▶ WHAT THE TASK REQUIRES
Among the entries below, the lines from the one with "This screenshot has width=1920, height=958." up to and including the one with "Given: Toggle collapse" are to be restated exactly, without pictures.

*** Opening of DATA FOR THIS EXERCISE ***

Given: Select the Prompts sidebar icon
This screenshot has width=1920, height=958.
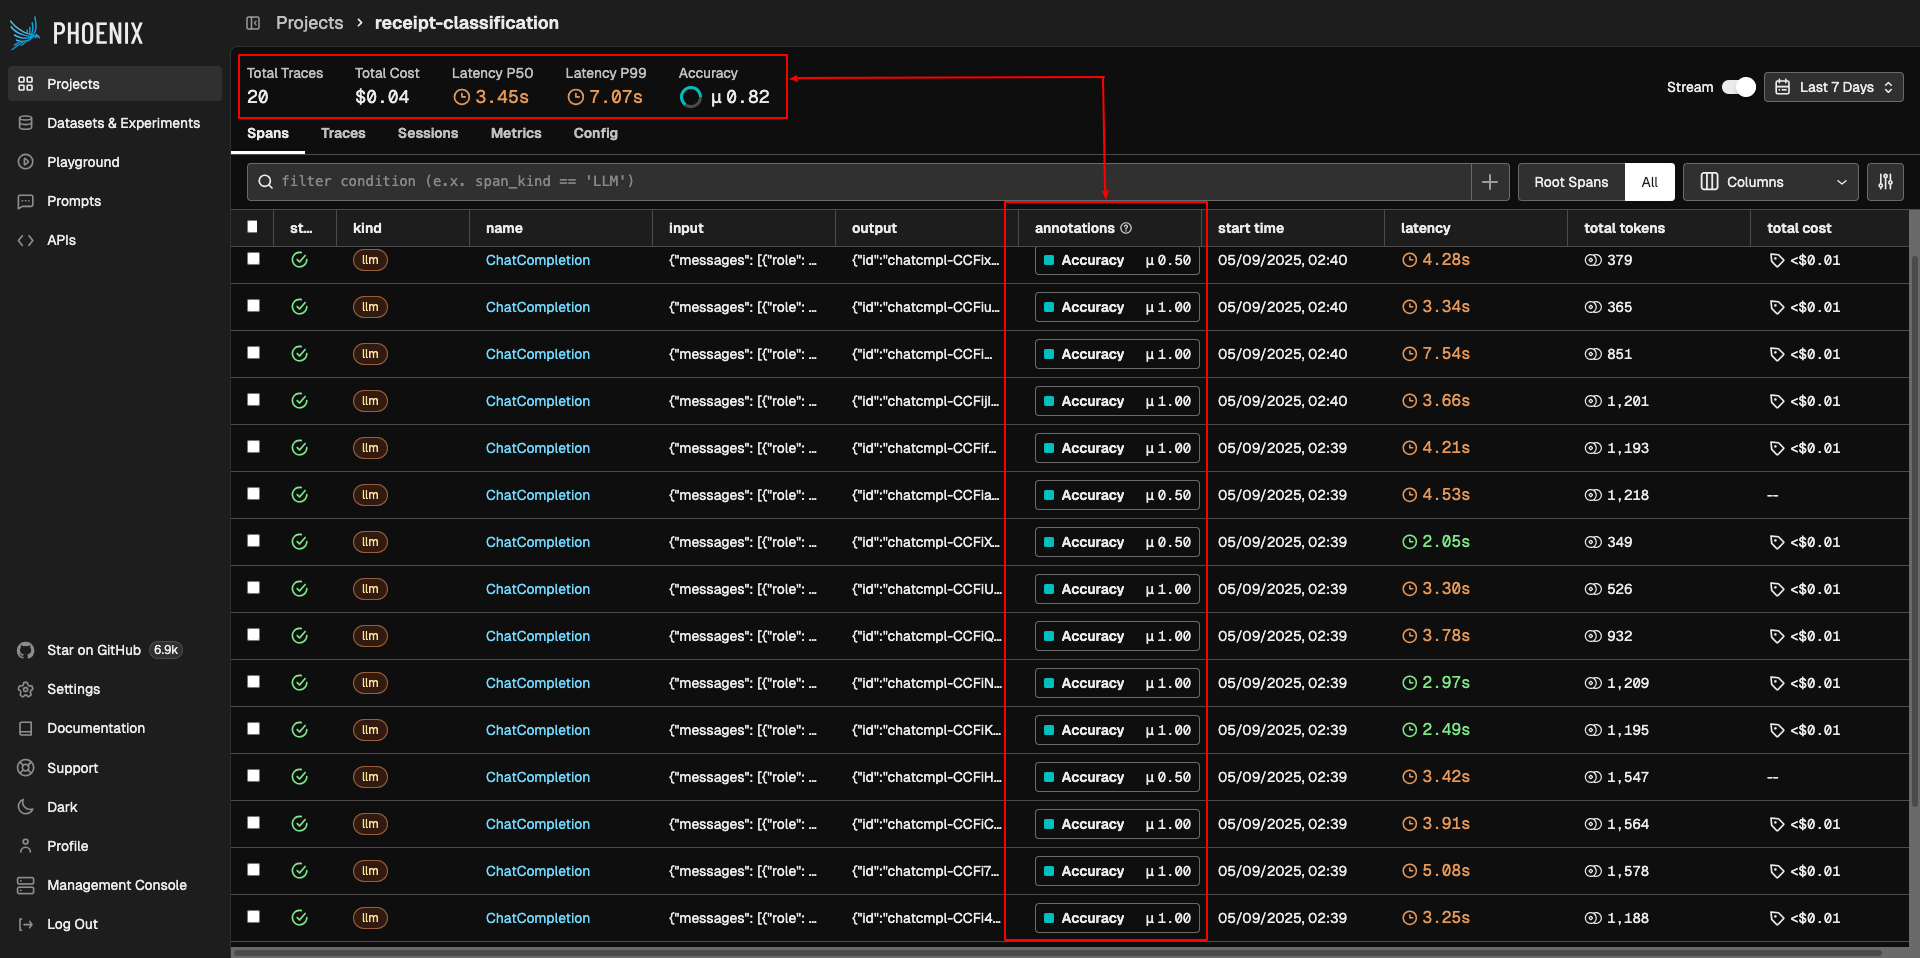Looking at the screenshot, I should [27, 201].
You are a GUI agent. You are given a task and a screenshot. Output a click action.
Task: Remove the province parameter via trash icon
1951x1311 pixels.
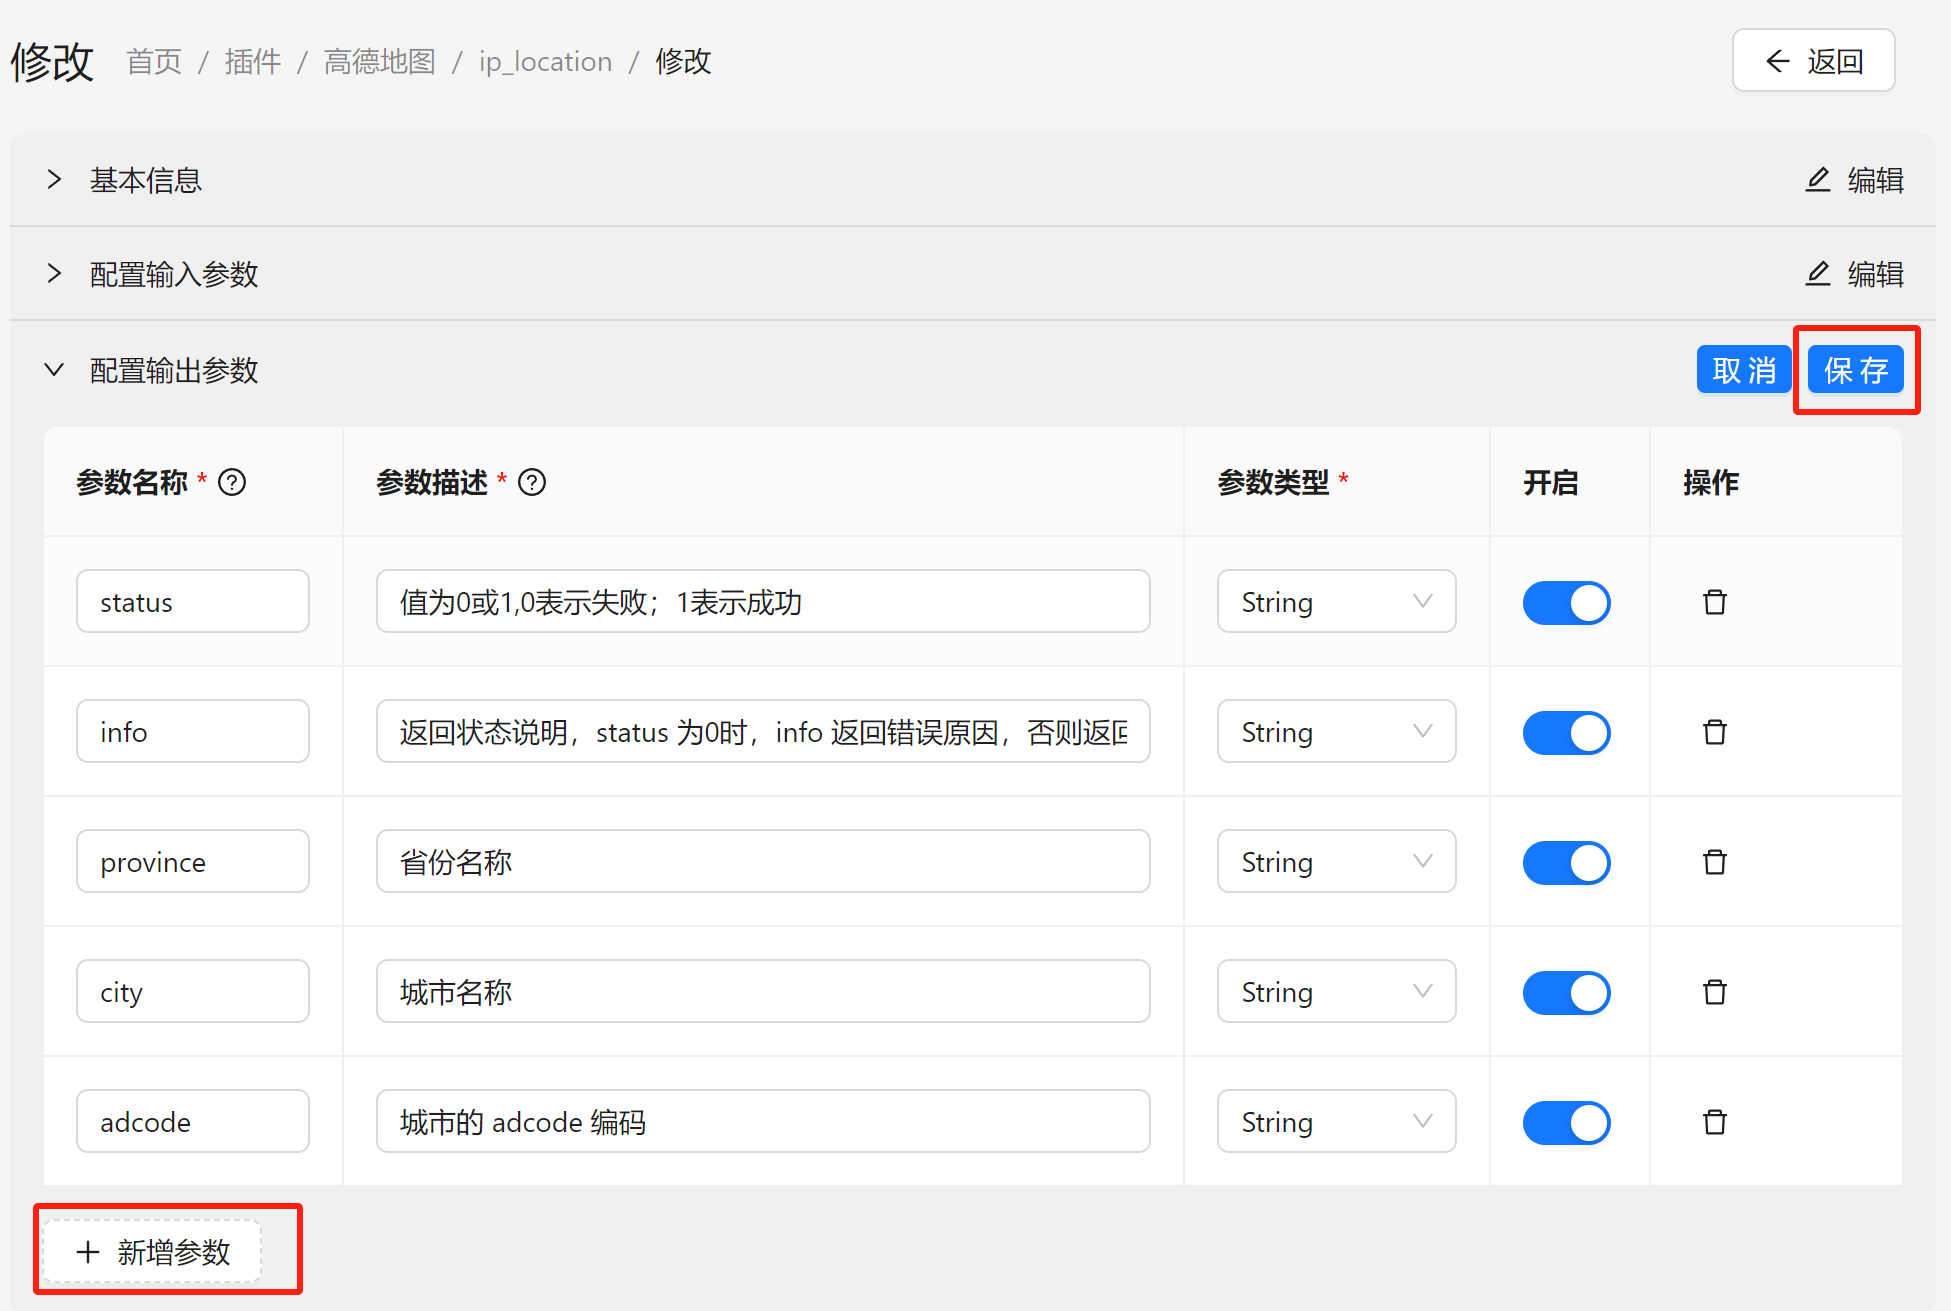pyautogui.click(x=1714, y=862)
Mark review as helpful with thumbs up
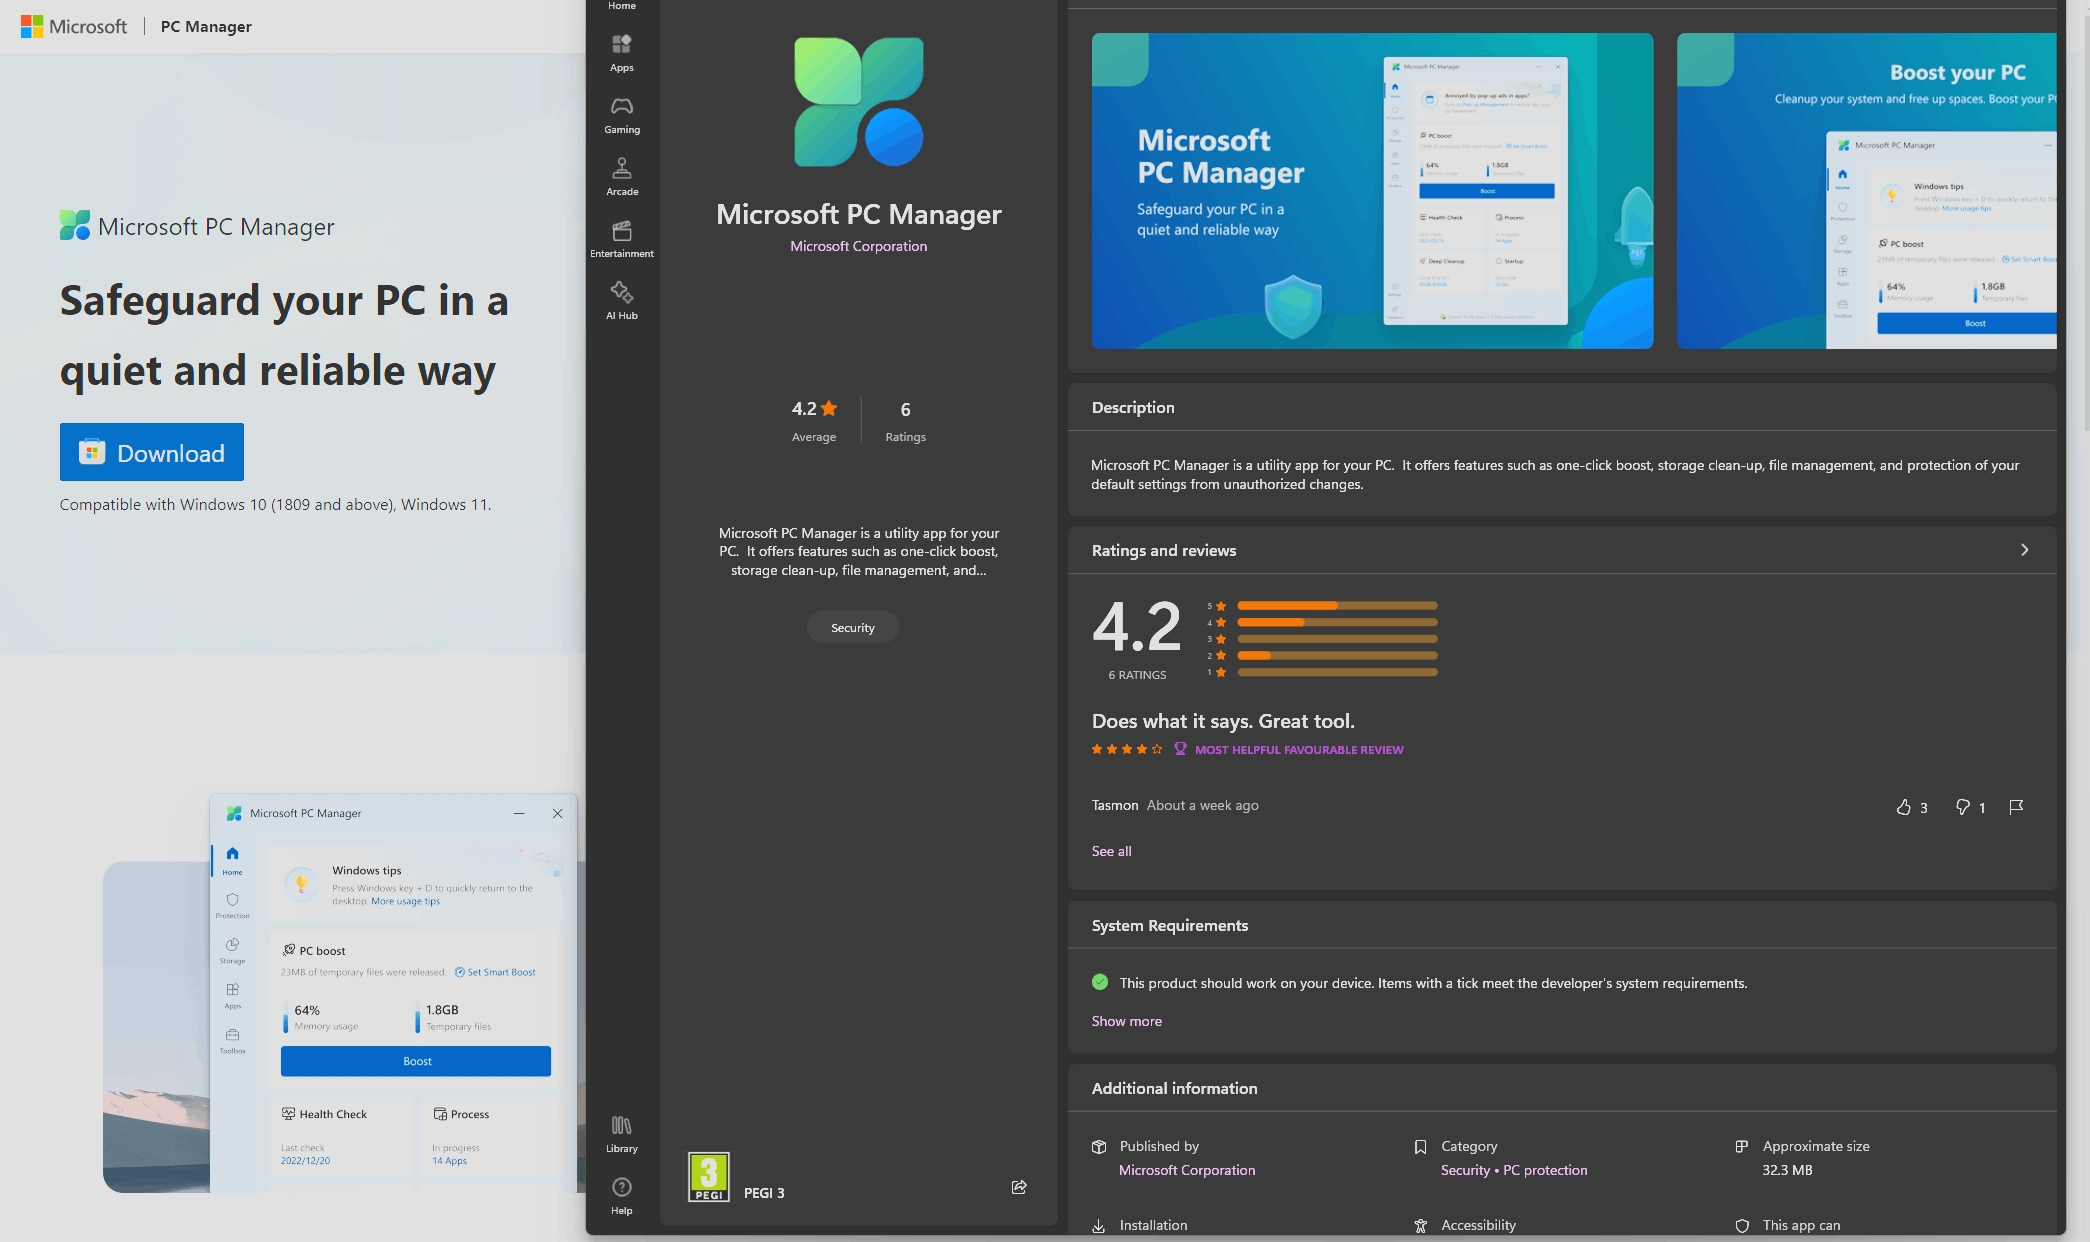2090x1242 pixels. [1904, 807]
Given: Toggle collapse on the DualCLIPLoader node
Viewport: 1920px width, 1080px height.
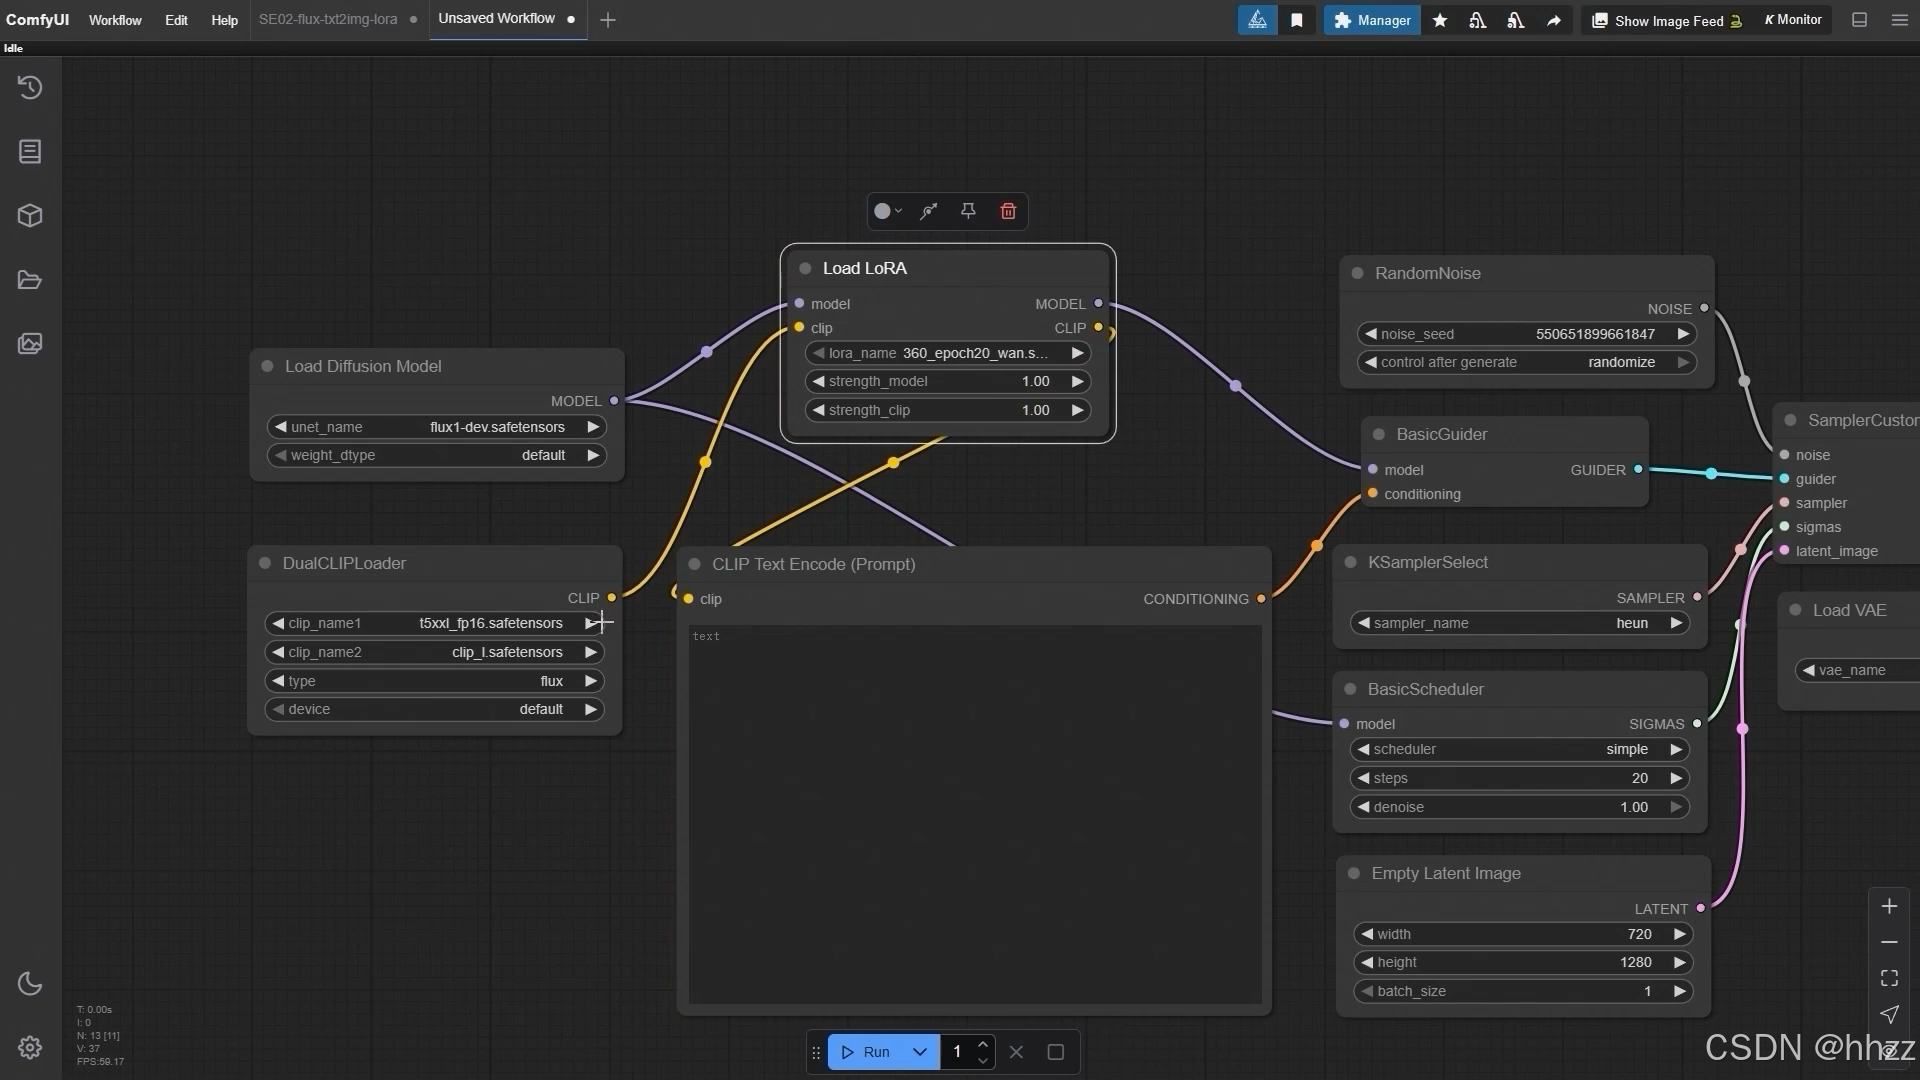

*** Close of DATA FOR THIS EXERCISE ***

▶ YOUR SOLUTION
This screenshot has width=1920, height=958.
Looking at the screenshot, I should [27, 201].
You are a GUI agent. You are given a task and a screenshot. Output a click action.
Task: Remove the province parameter via trash icon
1951x1311 pixels.
pyautogui.click(x=1714, y=862)
Mark review as helpful with thumbs up
2090x1242 pixels. [1904, 807]
Given: Toggle collapse on the DualCLIPLoader node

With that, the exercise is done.